When and why 'Nice Guy' management fails
A sympathetic supervisor can be surprisingly easy prey for the psychopathic employee
Things have changed since I was reading undergraduate management textbooks. Back then, the list of management styles was short: Autocratic, laissez faire, and democratic (or collegial).
On a personal level, I’ve worked under all three of these styles and categorize myself as collegial.
Today’s management section of any bookstore displays dozens of books on leadership and management — the list of leadership categories (now famously differentiated from management) seems endless.
Variations of the Collegial Model
The schematic common in many of these books — all written by successful, charismatic characters — is that with the right motivation any team can be high performing. They are, for the most part, variations of the collegial model. They depend on a leader matching the needs of the organization’s mission to the needs of team members in a way that produces employee productivity.
The wonderful thing about these approaches is that they can absolutely work, but with one exception — the employee whose primary motive is a pathological need to be in control.
Collegial leadership requires everyone’s attention to everyone else’s needs with resulting compromise to accomplish goals. For this to work, team members must have some degree of loyalty and feelings of respect or affection for the leader. For the team member who simply does not have the capacity to feel or have empathy, this simply will not happen.
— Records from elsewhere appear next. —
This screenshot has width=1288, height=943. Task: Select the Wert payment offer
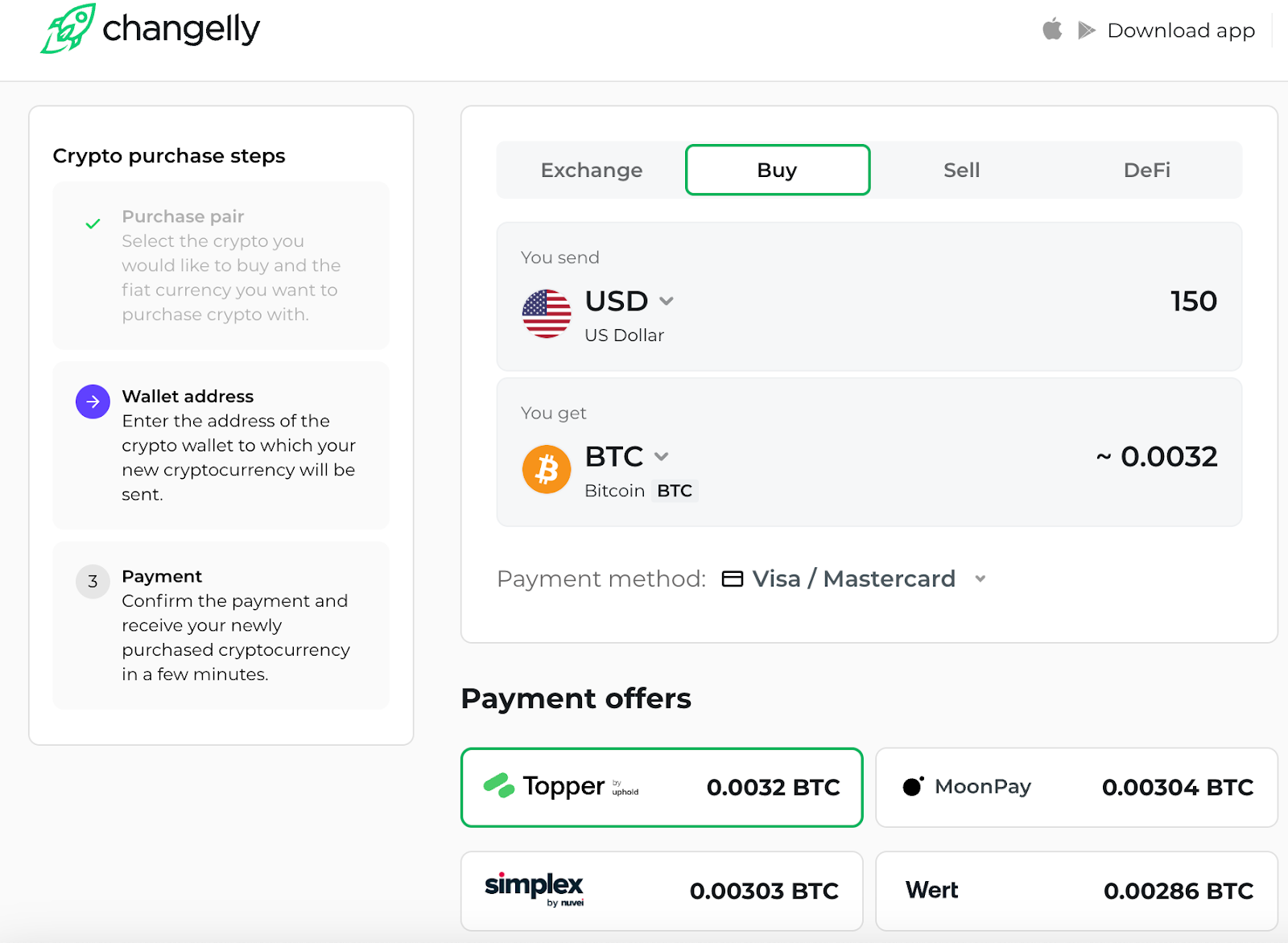(1076, 891)
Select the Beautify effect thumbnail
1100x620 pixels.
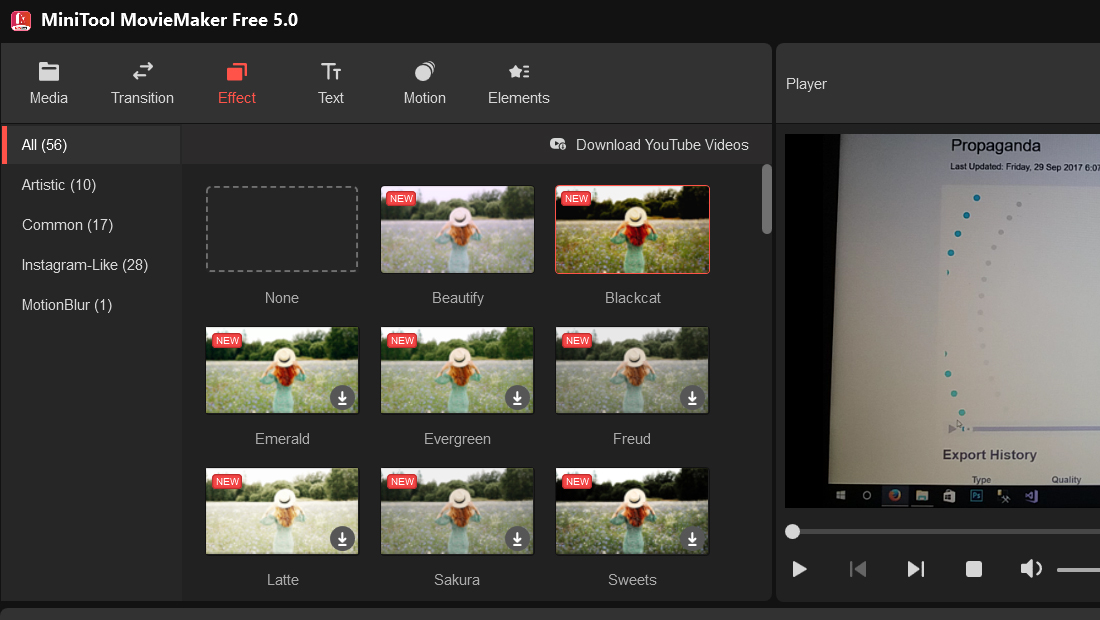pyautogui.click(x=457, y=229)
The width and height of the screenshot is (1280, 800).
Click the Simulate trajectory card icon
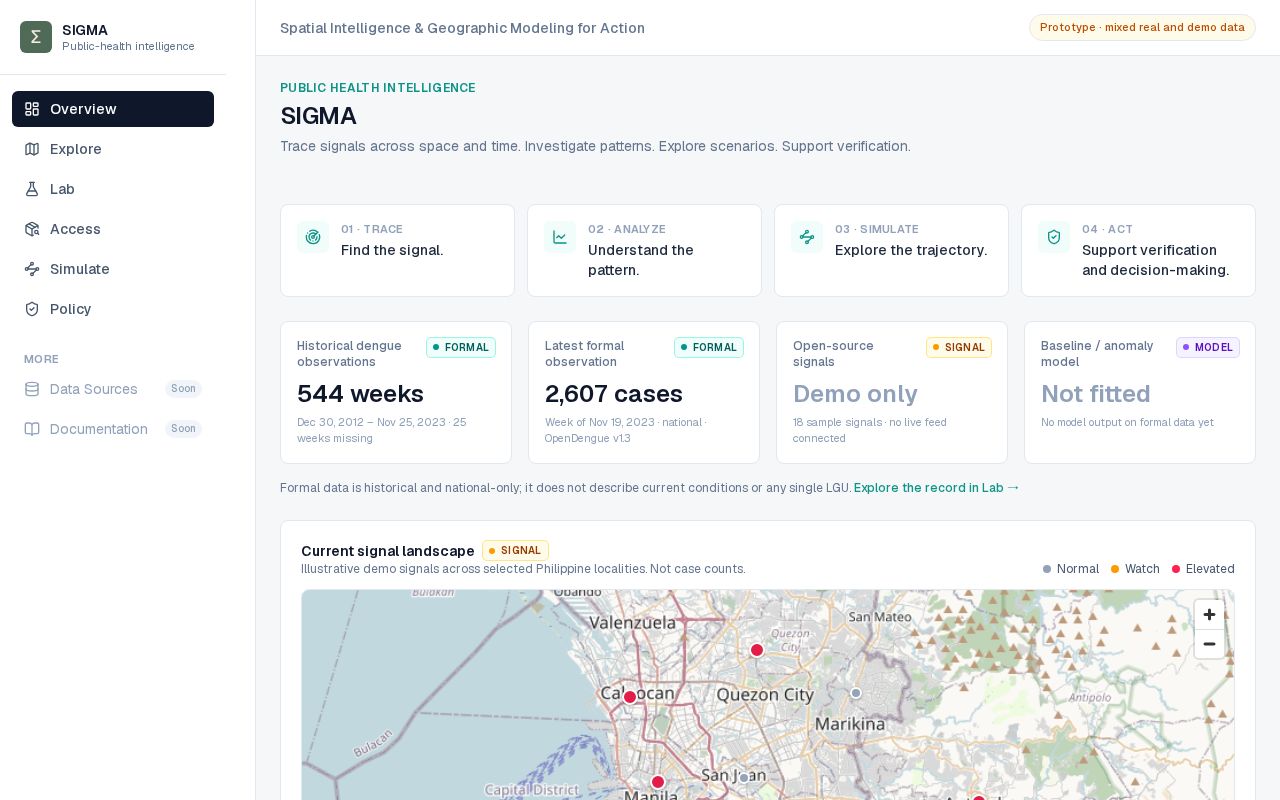[x=807, y=237]
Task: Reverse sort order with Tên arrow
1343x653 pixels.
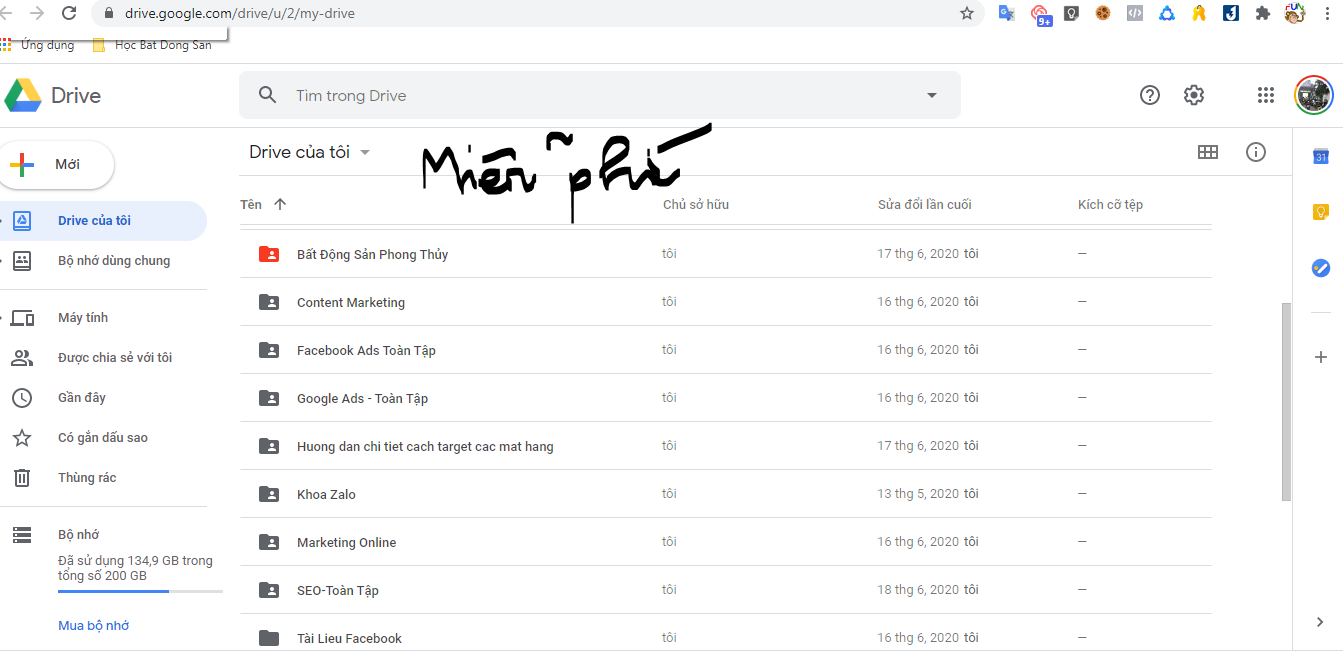Action: 280,204
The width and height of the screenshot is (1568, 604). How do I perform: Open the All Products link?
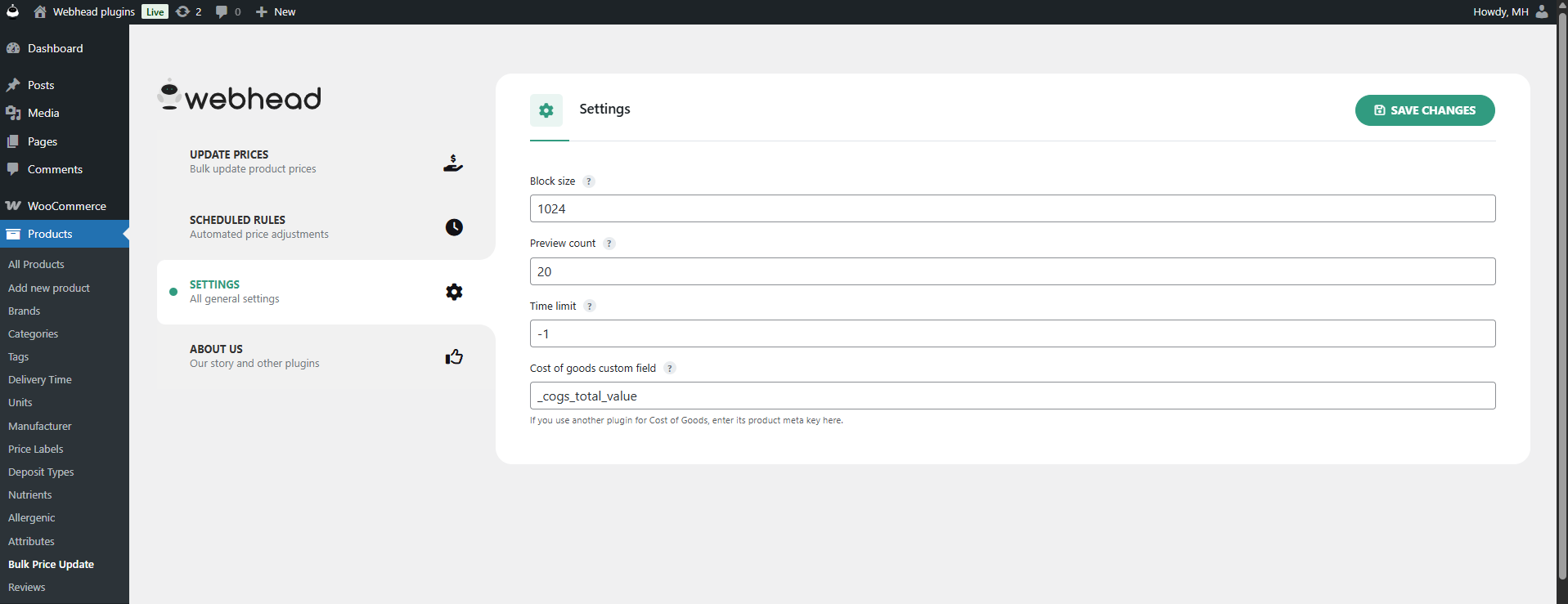click(x=36, y=265)
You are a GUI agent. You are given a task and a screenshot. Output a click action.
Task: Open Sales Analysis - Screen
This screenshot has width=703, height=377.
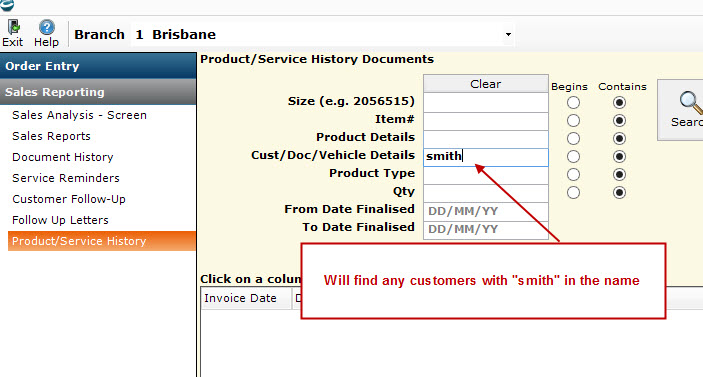click(x=79, y=115)
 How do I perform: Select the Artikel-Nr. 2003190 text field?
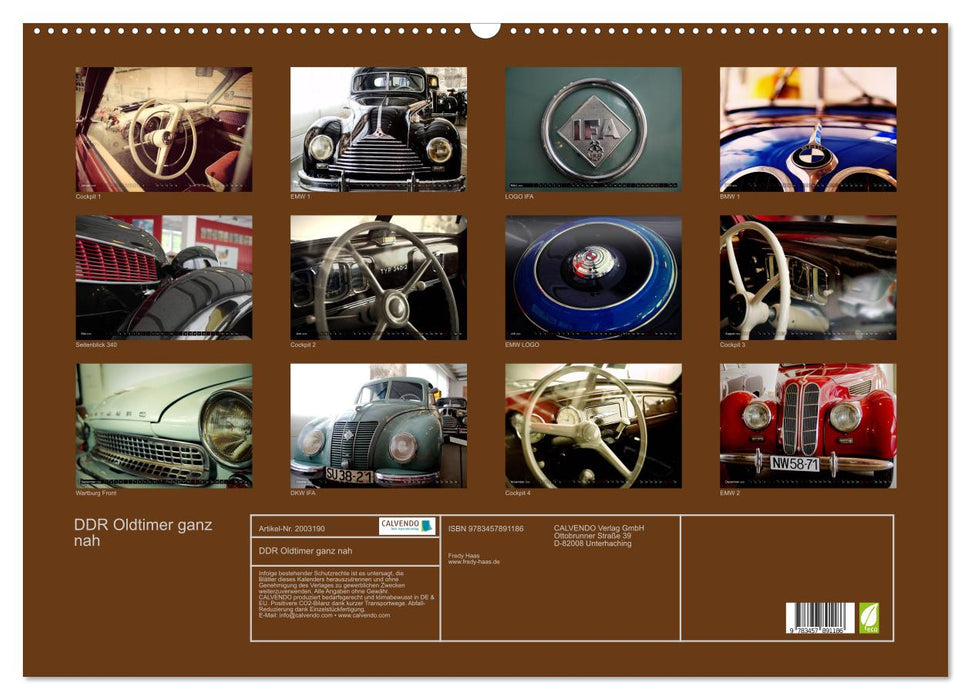point(291,529)
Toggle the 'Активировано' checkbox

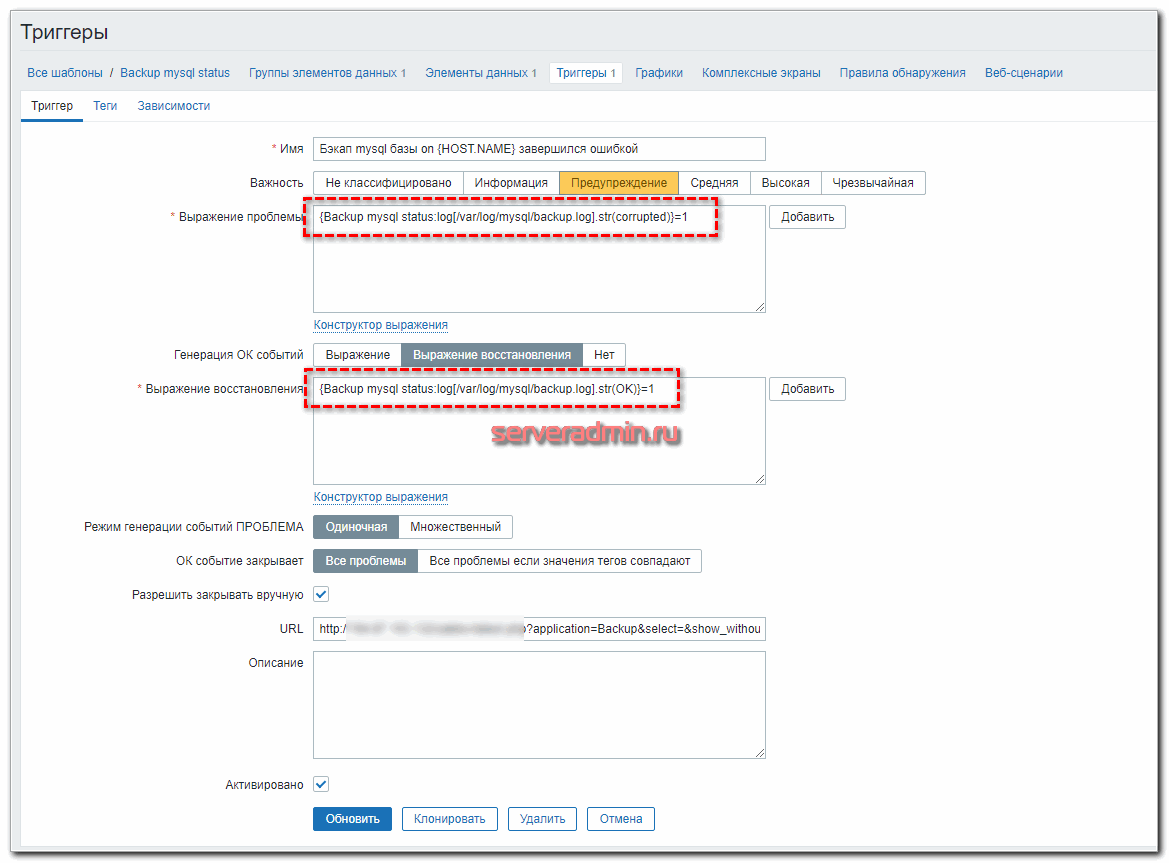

If mutual caring is a necessary component of a leader’s style, it has zero chance of success with a disordered person who has no such feeling.
Psychopathy is a prime example of this kind of deficiency.
Characteristics of psychopathy (these people aren’t necessarily “psycho” although it is estimated that a quarter of the prison population could be labeled as such, and lack of empathy is associated with crime) are helpful for managers to know and recognize. According to author Martha Stout, PhD, most psychopaths are like the rest of us except they have no capacity to love.
Emotions for the psychopath are skillfully practiced from their observations of others’ genuine emotions, called upon whenever needed for them to accomplish their manipulative goals.
Stout explains that control and manipulation of others is the psychopath’s prime objective. This is accomplished primarily by lying. She explains that psychopaths are often charming and charismatic, because they are adept at mimicking emotions without fear of feeling like they are being disingenuous. They will often lie just for the sake of lying.
A psychopath’s favorite victim, according to Stout, is someone smart who has power to help them. A well-intentioned collaborative supervisor, who cares about his or her team members and about the organization, is ripe for manipulation.
This kind of leader often assumes that employees share their feelings when, in fact, the psychopathic employee has no such feeling. Psychopaths are experts at engendering pity while feeling no guilt about the maneuver.
It is sad to say that a sympathetic supervisor can be surprisingly easy prey for the psychopathic employee. A person with normal feelings can’t imagine someone being so utterly unmoved, especially a person with highly-practiced skills of faking emotion as psychopaths readily do.
More Options in the Playbook
Teams with empathetic members who perform, even if in their own self-interest, by understanding and caring how others think, can be effectively managed by a collegial leader.
Once the person with no such conscience enters the mix — especially one viewed as a person for whom we should feel sorry, or one viewed as charming and charismatic — collegial management exposes its primary flaw of relying on feelings. This often results in the frustrated collegial manager resorting to punitive and highly-regulated behavior that creates a hardship on everyone and a new challenge for the non-feeling member to find new ways of control and manipulation.
Being aware of people in the organization who have no capacity to respond to emotion-based leadership can provide great relief to the frustrated leader who can’t understand why an employee does not respond to all of the leader’s efforts.
This is not to say collegial management should be abandoned, but rather that leaders must have more options in their playbook.